▶ Yang Diperlukan
Salin seluruh catatan di bawah ini baris demi baris tanpa perubahan sedikit pun.

▶ Catatan Latihan
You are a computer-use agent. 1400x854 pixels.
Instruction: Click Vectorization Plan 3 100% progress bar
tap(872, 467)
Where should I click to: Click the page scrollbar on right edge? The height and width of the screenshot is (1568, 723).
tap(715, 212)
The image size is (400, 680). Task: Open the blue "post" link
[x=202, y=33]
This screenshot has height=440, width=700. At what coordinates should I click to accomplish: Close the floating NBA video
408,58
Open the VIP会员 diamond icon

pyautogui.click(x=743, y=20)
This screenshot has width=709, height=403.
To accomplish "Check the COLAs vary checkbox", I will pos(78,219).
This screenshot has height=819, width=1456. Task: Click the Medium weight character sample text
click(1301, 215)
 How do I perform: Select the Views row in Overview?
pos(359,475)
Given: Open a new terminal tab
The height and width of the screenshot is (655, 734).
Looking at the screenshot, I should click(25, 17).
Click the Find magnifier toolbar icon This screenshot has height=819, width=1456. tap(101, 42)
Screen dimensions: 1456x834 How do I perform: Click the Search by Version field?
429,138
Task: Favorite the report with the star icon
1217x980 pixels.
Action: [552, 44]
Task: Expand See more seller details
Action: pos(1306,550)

▶ Hasil Latihan
You are a computer-use agent. 1400x854 pixels.
Instruction: Click Vectorization Plan 3 100% progress bar
tap(872, 467)
Where should I click to: Click the page scrollbar on right edge? The height and width of the screenshot is (1568, 723).
tap(715, 212)
The image size is (400, 680). Task: Open the blue "post" link
[x=202, y=33]
This screenshot has height=440, width=700. At what coordinates should I click to accomplish: Close the floating NBA video
408,58
Open the VIP会员 diamond icon

pyautogui.click(x=743, y=20)
This screenshot has width=709, height=403.
To accomplish "Check the COLAs vary checkbox", I will pos(78,219).
This screenshot has height=819, width=1456. Task: Click the Medium weight character sample text
click(1301, 215)
 How do I perform: Select the Views row in Overview?
pos(359,475)
Given: Open a new terminal tab
The height and width of the screenshot is (655, 734).
Looking at the screenshot, I should click(25, 17).
Click the Find magnifier toolbar icon This screenshot has height=819, width=1456. tap(101, 42)
Screen dimensions: 1456x834 How do I perform: Click the Search by Version field?
429,138
Task: Favorite the report with the star icon
1217x980 pixels.
Action: [552, 44]
Task: Expand See more seller details
Action: pos(1306,550)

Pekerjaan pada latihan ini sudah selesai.